Philistin Paul, considéré par la police comme l'un des plus influents membres des Rouges de Montréal, dit vouloir se dissocier des gangs de rue.

Paul, 36 ans, a manifesté ses intentions, hier, durant son audience devant les commissaires aux libérations conditionnelles. Le détenu a beau avoir admis qu'il est devenu un joueur de poker derrière les murs, les commissaires l'ont visiblement soupçonné de ne pas jouer cartes sur table et ont refusé sa demande de purger la suite de sa peine en maison de transition. D'ailleurs, son agente de libération ne recommandait pas sa libération, « en raison des risques de récidive élevés ».
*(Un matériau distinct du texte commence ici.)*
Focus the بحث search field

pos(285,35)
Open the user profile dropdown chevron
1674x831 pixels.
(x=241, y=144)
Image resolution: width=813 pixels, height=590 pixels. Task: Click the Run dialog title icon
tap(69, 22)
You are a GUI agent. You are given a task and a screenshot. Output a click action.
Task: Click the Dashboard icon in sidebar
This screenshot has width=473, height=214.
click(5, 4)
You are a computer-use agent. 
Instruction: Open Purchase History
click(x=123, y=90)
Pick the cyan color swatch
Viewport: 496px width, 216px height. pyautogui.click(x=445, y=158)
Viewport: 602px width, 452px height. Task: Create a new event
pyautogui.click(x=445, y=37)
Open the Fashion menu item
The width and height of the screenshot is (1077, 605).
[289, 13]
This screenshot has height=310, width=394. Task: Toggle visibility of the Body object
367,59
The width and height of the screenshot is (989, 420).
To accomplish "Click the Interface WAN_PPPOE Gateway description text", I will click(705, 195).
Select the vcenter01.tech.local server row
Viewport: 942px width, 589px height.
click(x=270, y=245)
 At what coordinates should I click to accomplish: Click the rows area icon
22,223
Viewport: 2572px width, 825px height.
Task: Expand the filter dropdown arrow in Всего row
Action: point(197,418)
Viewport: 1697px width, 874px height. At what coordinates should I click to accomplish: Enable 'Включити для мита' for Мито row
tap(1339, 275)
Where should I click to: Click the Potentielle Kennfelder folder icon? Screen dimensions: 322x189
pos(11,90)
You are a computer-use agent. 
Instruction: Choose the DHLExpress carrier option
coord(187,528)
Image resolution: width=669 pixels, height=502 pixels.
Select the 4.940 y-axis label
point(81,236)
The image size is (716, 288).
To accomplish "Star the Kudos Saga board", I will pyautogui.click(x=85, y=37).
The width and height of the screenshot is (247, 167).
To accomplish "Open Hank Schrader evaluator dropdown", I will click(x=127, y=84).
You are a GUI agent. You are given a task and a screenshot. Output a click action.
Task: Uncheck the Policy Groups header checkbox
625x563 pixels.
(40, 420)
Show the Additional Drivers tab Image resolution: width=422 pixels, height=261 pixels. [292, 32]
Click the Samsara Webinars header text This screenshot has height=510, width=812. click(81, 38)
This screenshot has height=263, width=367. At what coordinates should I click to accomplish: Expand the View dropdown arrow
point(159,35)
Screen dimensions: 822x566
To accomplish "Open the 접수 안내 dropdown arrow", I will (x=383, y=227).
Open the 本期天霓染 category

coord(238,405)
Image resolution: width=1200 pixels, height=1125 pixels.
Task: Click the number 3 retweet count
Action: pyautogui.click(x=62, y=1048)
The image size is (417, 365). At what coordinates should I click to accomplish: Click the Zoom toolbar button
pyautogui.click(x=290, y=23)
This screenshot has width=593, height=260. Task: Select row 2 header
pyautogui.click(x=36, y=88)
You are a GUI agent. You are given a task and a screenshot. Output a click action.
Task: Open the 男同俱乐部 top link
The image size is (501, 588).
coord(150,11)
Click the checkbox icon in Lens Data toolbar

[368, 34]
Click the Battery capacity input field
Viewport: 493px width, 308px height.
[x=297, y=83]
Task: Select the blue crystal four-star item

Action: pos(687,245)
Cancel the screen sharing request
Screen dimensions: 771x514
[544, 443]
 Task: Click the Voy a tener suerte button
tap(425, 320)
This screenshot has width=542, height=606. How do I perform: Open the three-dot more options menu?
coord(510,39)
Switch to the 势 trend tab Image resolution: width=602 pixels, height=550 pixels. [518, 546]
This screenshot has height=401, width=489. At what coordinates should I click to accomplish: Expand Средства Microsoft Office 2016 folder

Philistin Paul, alias Crazy, a été condamné à huit ans de pénitencier en 2010, après avoir ouvert le feu en direction de Beauvoir Jean, un ancien chef de gang devenu travailleur de rue. L'événement est survenu en plein jour, devant plusieurs témoins. En remettant l'arme dans son pantalon, Paul s'est tiré accidentellement dans une cuisse.

« Beauvoir est mon ami. Je le connais depuis 25 ans. Il venait à mon restaurant. Il a eu une altercation avec un autre ami, et j'ai voulu m'interposer », a raconté Paul.

Plus besoin des gangs

Provenant d'une famille de 14 enfants, dont 9 garçons, ayant vécu dans la pauvreté, Philistin Paul a eu une carrière criminelle précoce après avoir abandonné l'école au début du secondaire. « Quand je regarde ça aujourd'hui, j'aurais dû continuer l'école. Mais maintenant, il est trop tard. Je ne reviendrais pas en arrière », a-t-il dit.

Paul admet avoir été membre d'un gang de rue d'allégeance rouge et avoir « joué du gun » à une certaine époque, mais il dit qu'il n'est plus intéressé aujourd'hui. « La violence, c'est ce que j'ai connu. Quand tu es dans le milieu, tu crois que tu ne te feras jamais arrêter. Tu penses à toi, pas aux autres.

« Aujourd'hui, je n'ai pas besoin d'aller vendre de la drogue. Je dirais non à retourner dans les gangs. Tout cela ne sert à rien. Je l'ai réalisé tard. Je ne me tiens pas avec des gars de gangs de rue même si c'est rouge dans mon pénitencier. Je ne suis jamais avec eux, je ne m'entraîne pas et je ne mange pas avec eux. Je n'appelle pas à l'extérieur pour avoir des nouvelles. Je reste tranquille. »

Doute des commissaires

Mais les chefs de gangs les plus influents à Montréal ont actuellement son âge et pourquoi ne serait-il pas tenté de reprendre le flambeau une fois libéré ?, lui ont lancé les commissaires. « J'ai vu qu'il y a autre chose que de faire mal aux gens », a répondu Paul, selon qui les gangs ont bien changé et « que beaucoup de monde est mort ».

À deux reprises, Paul a été « remonté » dans un maximum depuis son incarcération pour divers manquements disciplinaires et une bagarre entre détenus. Mais il a un bon comportement depuis l'an dernier et a suivi avec succès un programme contre la violence. Fait à noter, il n'a reçu aucune visite au pénitencier depuis septembre 2013.

Une fois libéré, il songe à devenir signaleur routier, mais son plan de sortie n'a pas impressionné les commissaires.

« Vous semblez avoir de bonnes intentions et vous avez fait des efforts, mais pas suffisamment. À votre libération, il sera difficile pour vous de refuser des offres, une fois équipé comme vous l'êtes actuellement », ont déclaré les commissaires en refusant sa demande. Paul sera libéré d'office l'an prochain.

Philistin Paul

• Originaire de Montréal-Nord

• Ancien membre des Bad Boys, Blood Mafia Family et Bo-Gars, de la famille des Bloods (Rouges)

• Considéré comme faisant partie du noyau dur des Rouges

• Au milieu des années 90, il se retrouve au coeur d'une dispute sanglante avec un gang rival, les Crack Down Posse (CDP).

• 1998: Il est arrêté avec d'autres Rouges avant la Carifête car la police craint des règlements de comptes. Une arme de calibre .12 tronçonnée est saisie, mais Paul ne sera pas accusé.

• 2008: Il est la cible de tirs au bar Ritz, où il a été convoqué, et fuit en fracassant la vitrine. Il se blesse accidentellement avec son arme une première fois.

• 2009: Son nom est sorti dans l'enquête sur une fusillade survenue près d'un café italien, le D-Lounge. Ce dernier et un autre bar, le Ferrari, seront fermés d'urgence par la Régie des alcools en 2010.